"The students really did an amazing job of taking very simple, low-cost materials and creating a device their research shows correlates nicely with hematocrit levels in the blood," said Maria Oden, professor in the practice of engineering education and director of Rice's Oshman Engineering Design Kitchen (OEDK). She was the team's co-adviser with Richards-Kortum. "Many of the patients seen in developing world clinics are anemic, and it's a severe health problem. Being able to diagnose it with no power, with a device that's extremely lightweight, is very valuable," she said.
Kerr said the device spins tubes at up to 950 rpm. Results with the push-pump spinner compare favorably to those obtained with the ZIPocrit, a miniature, battery-powered centrifuge used as part of Rice's Lab-in-a-Backpack project.

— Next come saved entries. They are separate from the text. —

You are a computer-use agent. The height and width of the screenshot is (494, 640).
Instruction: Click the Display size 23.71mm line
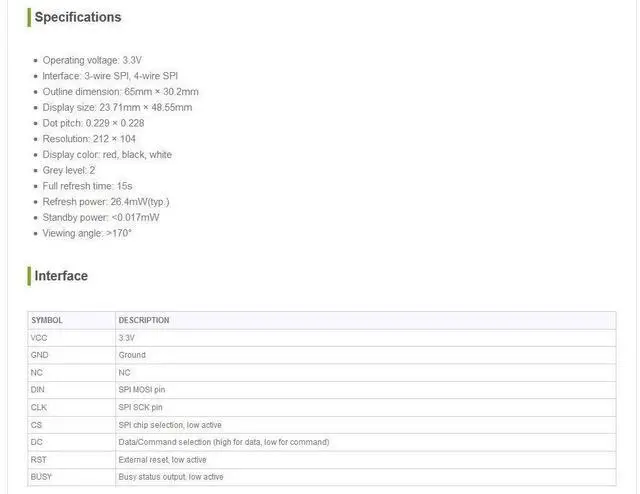pyautogui.click(x=117, y=107)
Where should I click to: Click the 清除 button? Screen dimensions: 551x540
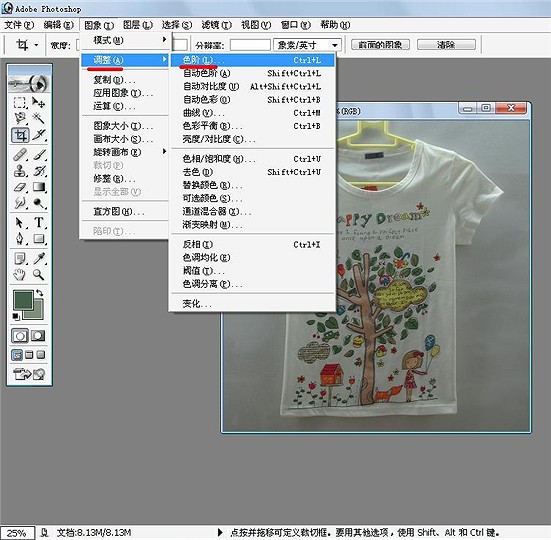[x=446, y=45]
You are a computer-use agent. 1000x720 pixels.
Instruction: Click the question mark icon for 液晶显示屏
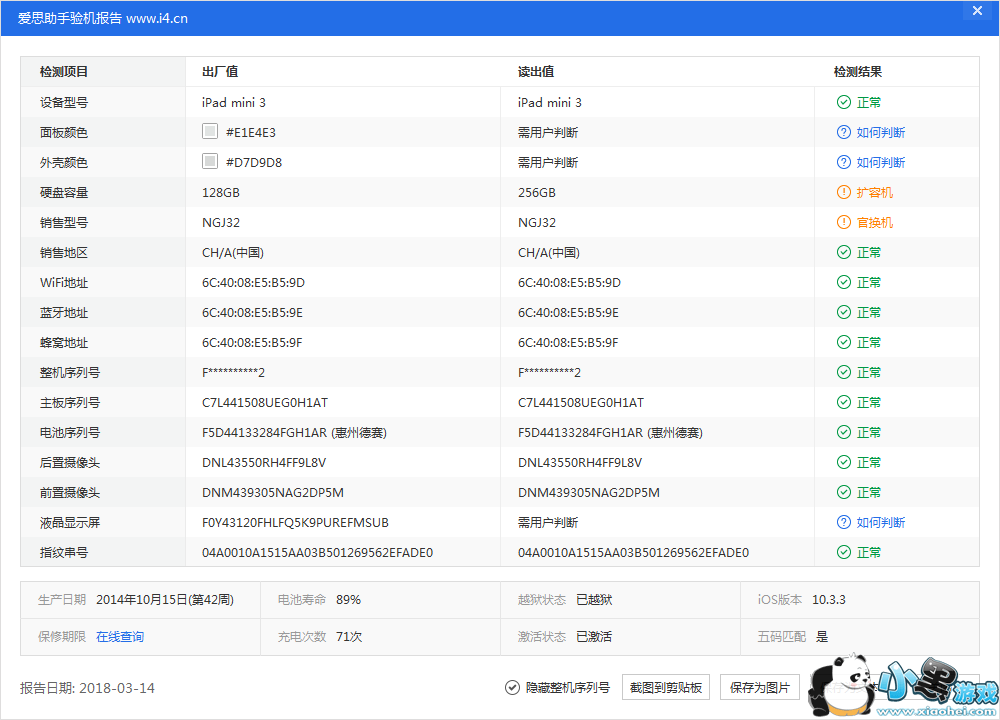[843, 522]
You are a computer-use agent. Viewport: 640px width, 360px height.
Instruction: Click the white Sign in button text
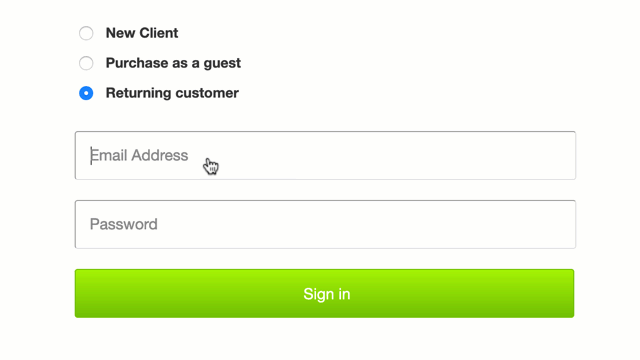point(327,294)
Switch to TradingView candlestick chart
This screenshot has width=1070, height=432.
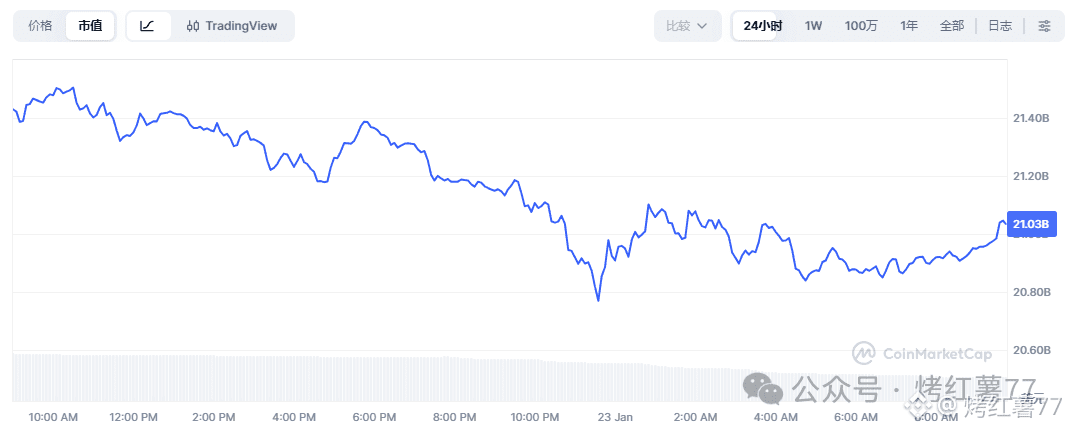click(232, 26)
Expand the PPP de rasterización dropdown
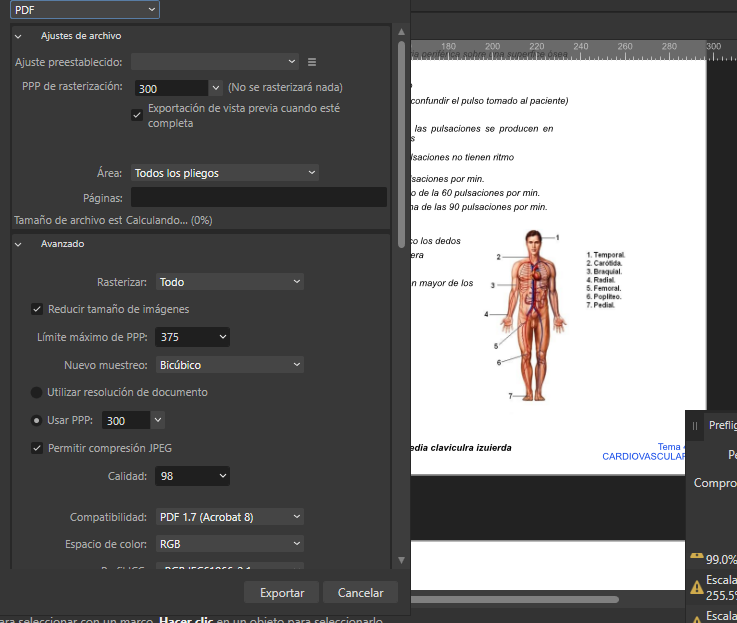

The ZIPocrit spins up to 10,000 rpm and completes its task in four to five minutes.
But the manual Sally Centrifuge, named in honor of a landmark known as the Sallyport on the Rice campus, has other advantages.
First, it requires no electricity -- just a bit of muscle. "We've pumped it for 20 minutes with no problem," Theis said. "Ten minutes is a breeze."
Second, it can spin up to 30 tubes at a time versus the ZIPocrit's maximum of four.
Third, it has proven to be fairly robust. "It's all plastic and pretty durable," Kerr said. "We haven't brought it overseas yet, of course, but we've trekked it back and forth across campus in our backpacks and grocery bags and it's held up fine."
The centrifuge, assembled using plastic lids, cut-up combs, yogurt containers and a hot-glue gun, costs about $30 in parts, including the spinner. The students expect to continue work on the device after their summer treks.